Any links to online stores should be assumed to be affiliates. The company or PR agency provides all or most review samples. They have no control over my content, and I provide my honest opinion.
I recently received the Google Pixel 8 Pro to review, which will likely be completed by the end of next week.
In the meantime, I have done my usual benchmarks to give some insight into the performance of the new Google Tensor G3.
Blocked Benchmark Apps
Shortly after the Pixel 8 series was launched, it was reported that Google had blocked many benchmarking apps, including Geekbench and 3D Mark, from running. There was no official statement on why this was, but there were a few theories.
- It is easy to jump to the conclusion that Google did this deliberately to hide the fact that the Tensor G3 is not as good as other flagship chips, namely the Snapdragon 8 Gen 2.

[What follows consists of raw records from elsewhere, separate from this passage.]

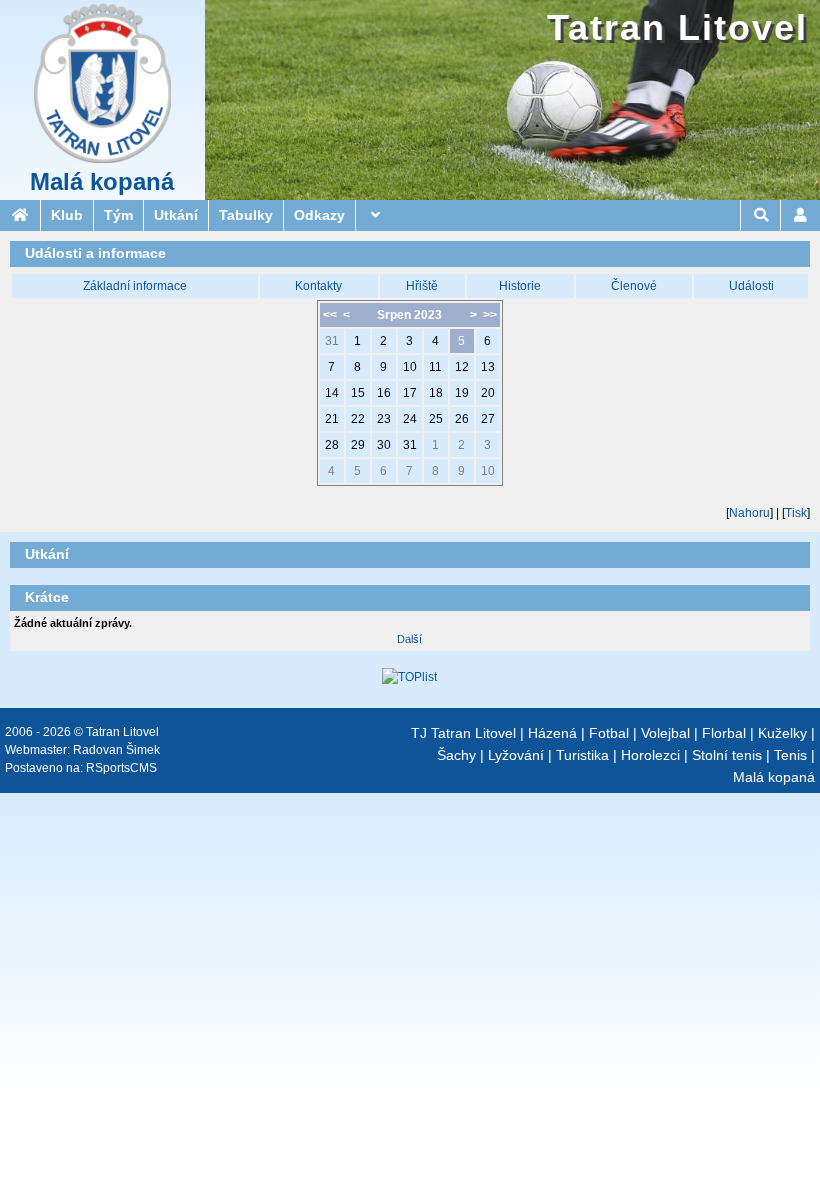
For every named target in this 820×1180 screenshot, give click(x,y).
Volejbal (665, 733)
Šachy (456, 755)
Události (751, 286)
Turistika (582, 755)
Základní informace (135, 286)
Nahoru (749, 513)
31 (332, 341)
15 (358, 393)
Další (409, 639)
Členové (634, 286)
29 (358, 445)
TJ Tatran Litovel (463, 733)
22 (358, 419)
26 (462, 419)
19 (462, 393)
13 (488, 367)
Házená (552, 733)
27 (488, 419)
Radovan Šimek (116, 750)
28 (332, 445)
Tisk (796, 513)
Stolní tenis (727, 755)
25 (436, 419)
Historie (520, 286)
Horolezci (650, 755)
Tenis (790, 755)
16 (384, 393)
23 (384, 419)
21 (332, 419)
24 (410, 419)
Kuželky (782, 733)
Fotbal (609, 733)
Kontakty (318, 286)
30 (384, 445)
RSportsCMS (121, 768)
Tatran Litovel (677, 27)
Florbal (724, 733)
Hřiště (422, 286)
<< (330, 315)
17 (410, 393)
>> (490, 315)
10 (410, 367)
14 (332, 393)
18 (436, 393)
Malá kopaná (102, 182)
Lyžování (516, 755)
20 (488, 393)
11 (435, 367)
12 (462, 367)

- A similar but alternative view was that Google has put a lot of emphasis on the AI features of the chipset, and these benchmarks are not representative of that.
- The last explanation, and the most likely, was that those apps just weren’t compatible with the Pixel 8 series at launch.
Since the block was reported, all the usual benchmarking apps can be installed.
Edit – It has now been reported that Google did block the benchmarking apps during the review embargo period.
Benchmarking Caveats
Considering the uproar about the blocked benchmark apps, I feel I should highlight that the following benchmarks are deeply flawed and don’t necessarily represent real-world performance.
Different phones using the same chipset can often score wildly different results. This will likely be due to the way manufacturers will vary performance based on specific tasks. In the past, some brands have cheated benchmarking results by making the phone run at a higher-than-normal performance to achieve better results. A less sinister situation is that some brands focus more on performance than battery. You can see this with RedMagic phones, which often outperform other phones but run much hotter and use much more battery during a benchmark.
I still do benchmarks because they are easy to do and work reasonably well as a guide. Sadly, I just don’t have the time or readership to spend hours doing a deep dive analysis or real-world performance.
Google Tensor G3 vs G2 vs Tensor vs Snapdragon 8 Gen 2 Specification
Google Tensor G3 | Google Tensor G2 | Google Tensor | Qualcomm Snapdragon 8 Gen 2 | |
---|---|---|---|---|
Process | Samsung 4nm | Samsung 5nm | Samsung 5nm | TSMC 4nm (N4) |
CPU | 9-Core 1x Arm Cortex-X3 (2.91GHz) 4x Arm Cortex-A715 (2.37GHz) 4x Arm Cortex-A510 (1.70GHz) | 8-Core 2x Arm Cortex-X1 (2.85GHz) 2x Arm Cortex-A78 (2.35GHz) 4x Arm Cortex-A55 (1.80GHz) | 8-Core 2x Arm Cortex-X1 (2.80GHz) 2x Arm Cortex-A76 (2.25GHz) 4x Arm Cortex-A55 (1.80GHz) | 8-Core 1× Cortex-X3 (3.2 GHz) 4× Cortex-A715 (2.8 GHz) 3× Cortex-A510 (2.0 GHz) |
GPU | Arm Immortalis-G715 | Arm Mali-G710 MP7 | Arm Mali-G78 MP20 | Adreno 740 |
Caches | Unknown | 4MB CPU L3 8MB system level | 4MB CPU L3 8MB system level | 8 MB level 3 cache |
RAM | LPDDR5 @ 5500MHz | LPDDR5 @ 4200MHz | LPDDR5X @ 4200MHz | |
Machine Learning | Third-gen Tensor Processing Unit | Next-gen Tensor Processing Unit | Tensor Processing Unit | Qualcomm Hexagon |
Media Decode | H.264, H.265, VP9, AV1 | H.264, H.265, VP9, AV1 | H.264, H.265, VP9, AV1 | H.264, H.265, VP9, AV1 |
Modem | 4G LTE 5G sub-6Ghz and mmWave | 4G LTE 5G sub-6Ghz and mmWave | 4G LTE 5G sub-6Ghz and mmWave | 4G LTE 5G sub-6Ghz and mmWave |
WiFi | WiFi 7 | WiFi 6E | WiFi 6 | WiFi 7 |
Bluetooth | 5.3 | 5.2 | 5.2 | 5.3 |
The Google Tensor G3 has a significant upgrade compared to its predecessors. The G2 was barely an upgrade from the original Tensor, so the Pixel 8 series feels like a proper upgrade from the Pixel 6 I was previously using.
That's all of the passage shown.